REQUIREMENT: Quote the following lines verbatim, omitting the pictures from your answer.

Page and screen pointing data
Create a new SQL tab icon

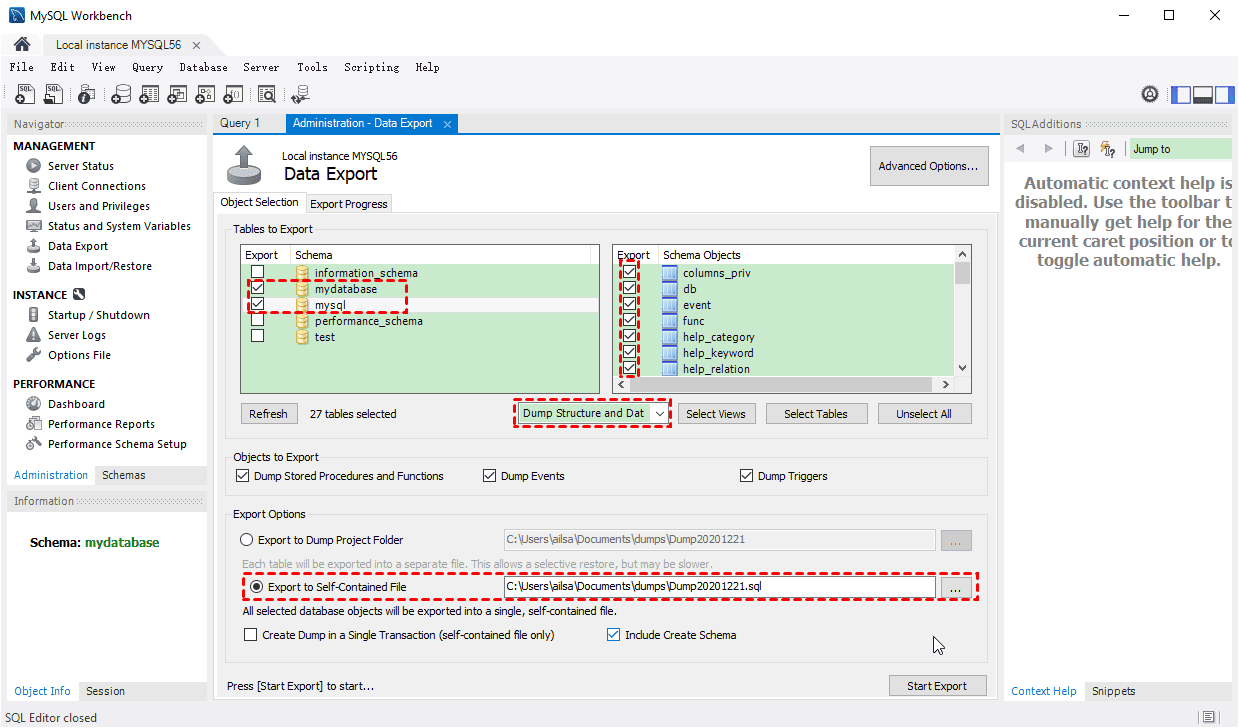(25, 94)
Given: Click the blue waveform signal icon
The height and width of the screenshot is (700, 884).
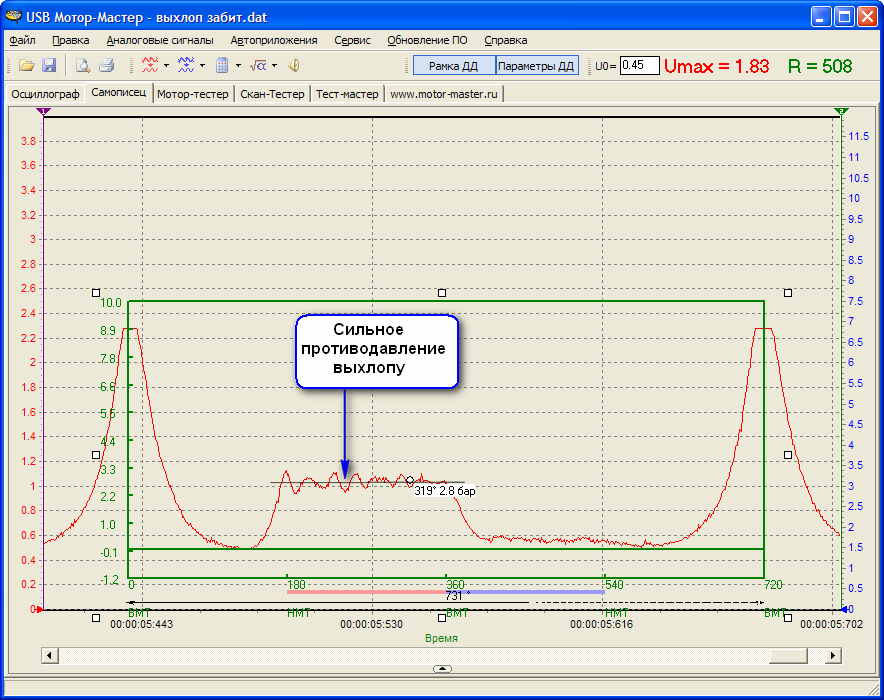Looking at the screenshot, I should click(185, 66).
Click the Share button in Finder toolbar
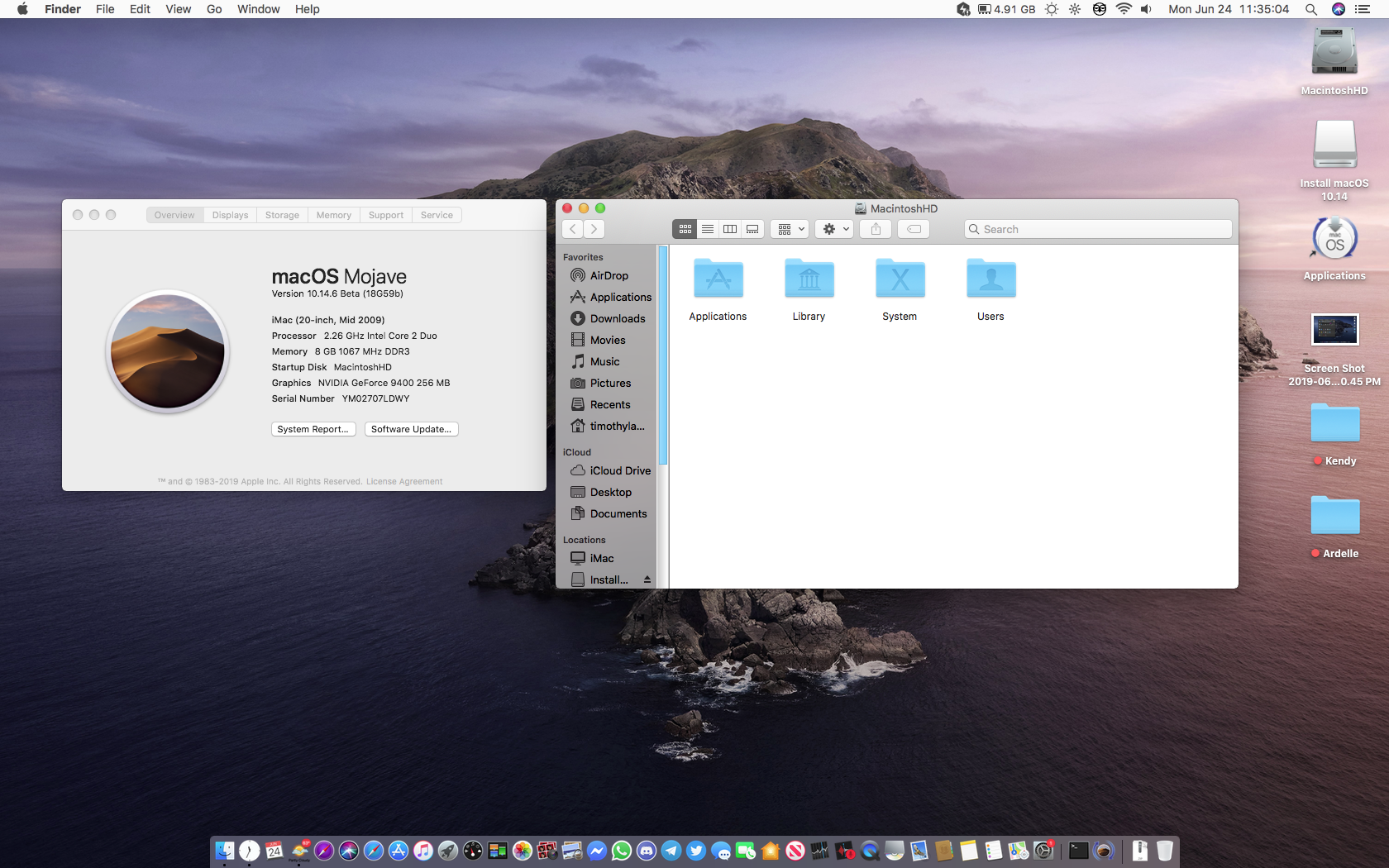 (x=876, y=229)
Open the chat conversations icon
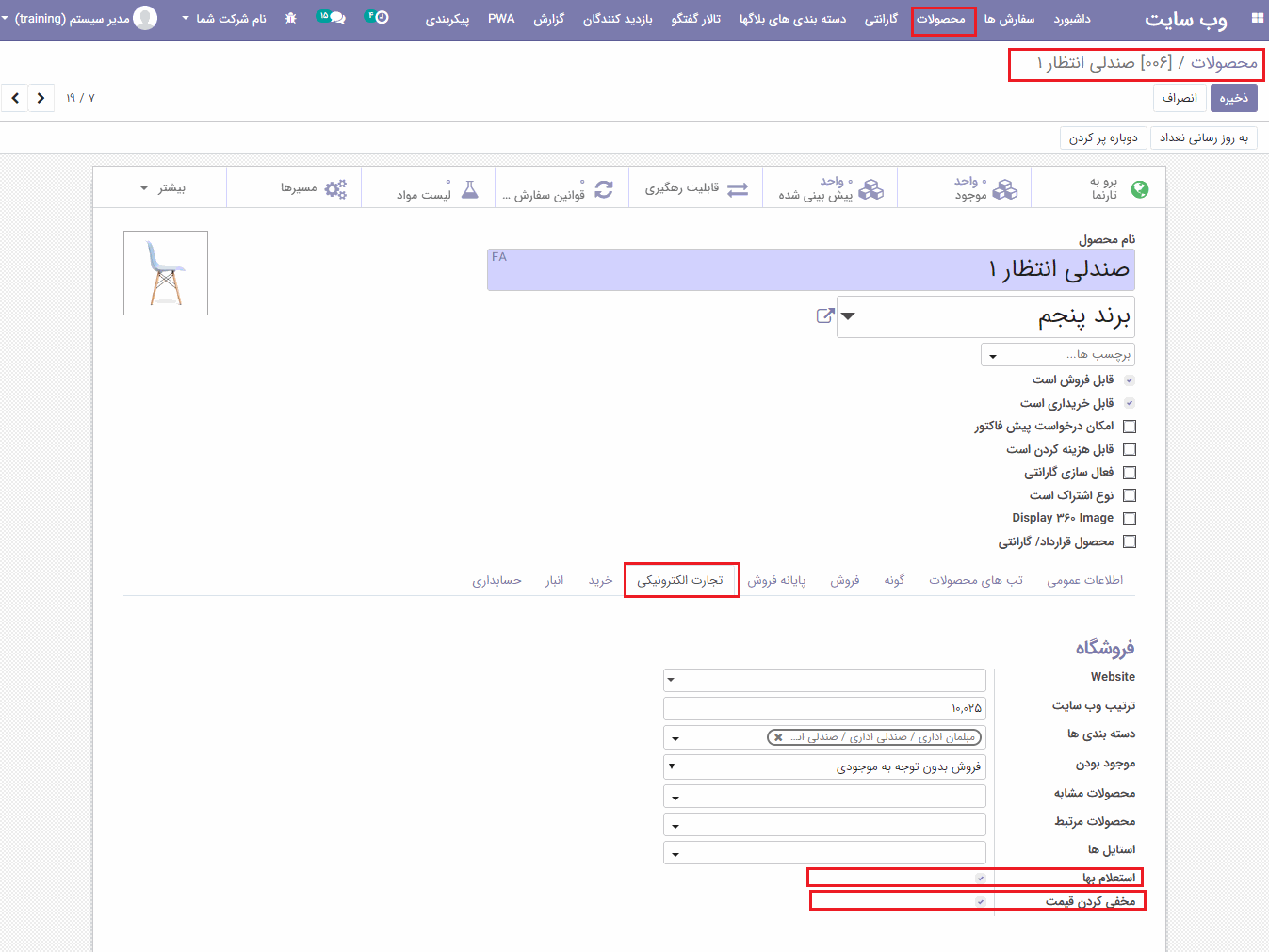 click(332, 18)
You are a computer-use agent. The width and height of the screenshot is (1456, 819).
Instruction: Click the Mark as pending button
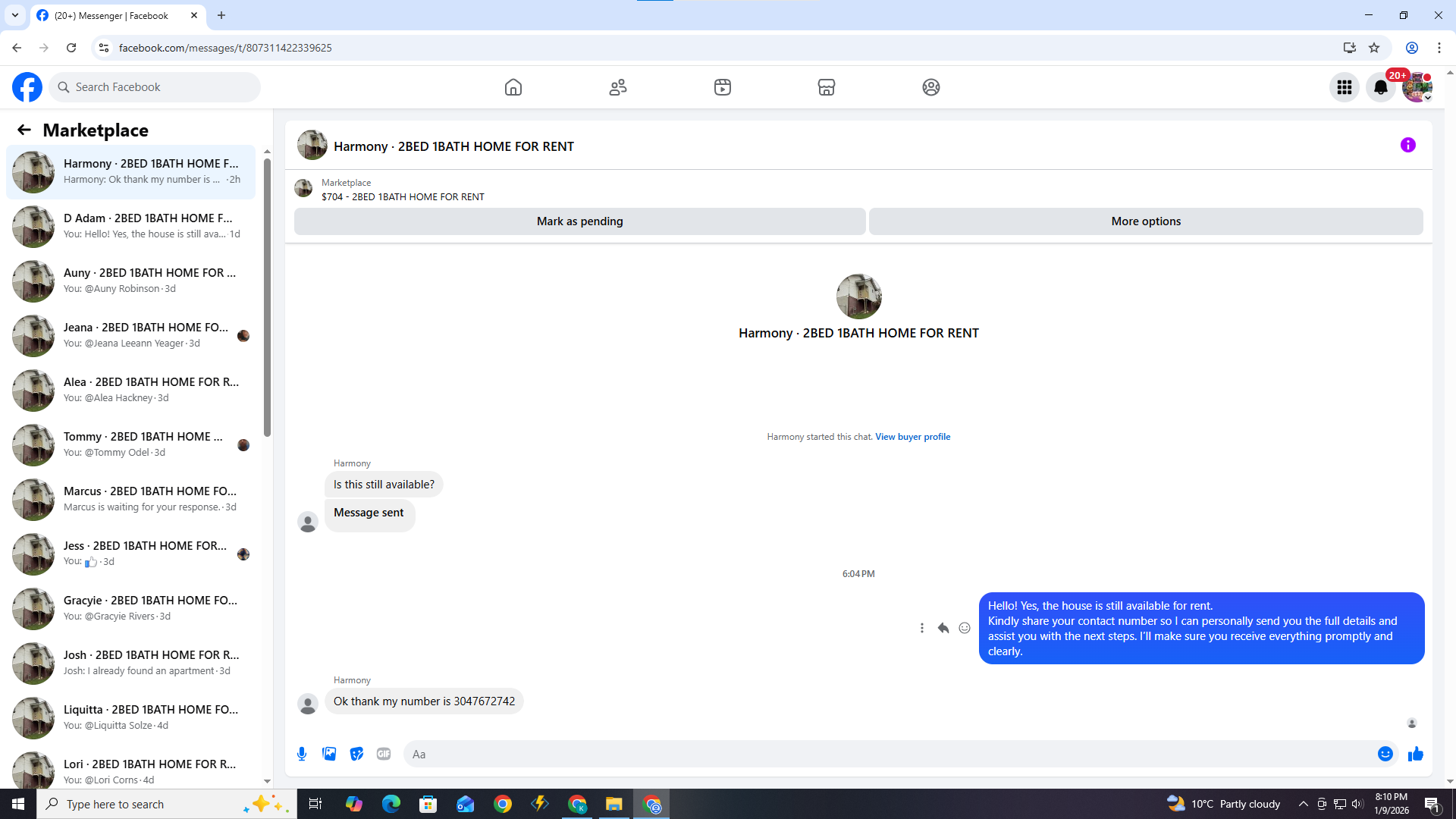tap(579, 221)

SOLVED PROBLEM:
Create a new SQL tab icon

(25, 94)
Given: Click the blue waveform signal icon
The height and width of the screenshot is (700, 884).
Looking at the screenshot, I should click(185, 66).
Click the Share button in Finder toolbar
 (x=876, y=229)
Open the chat conversations icon
 click(332, 18)
You are a computer-use agent. The width and height of the screenshot is (1456, 819).
Instruction: Click the Mark as pending button
tap(579, 221)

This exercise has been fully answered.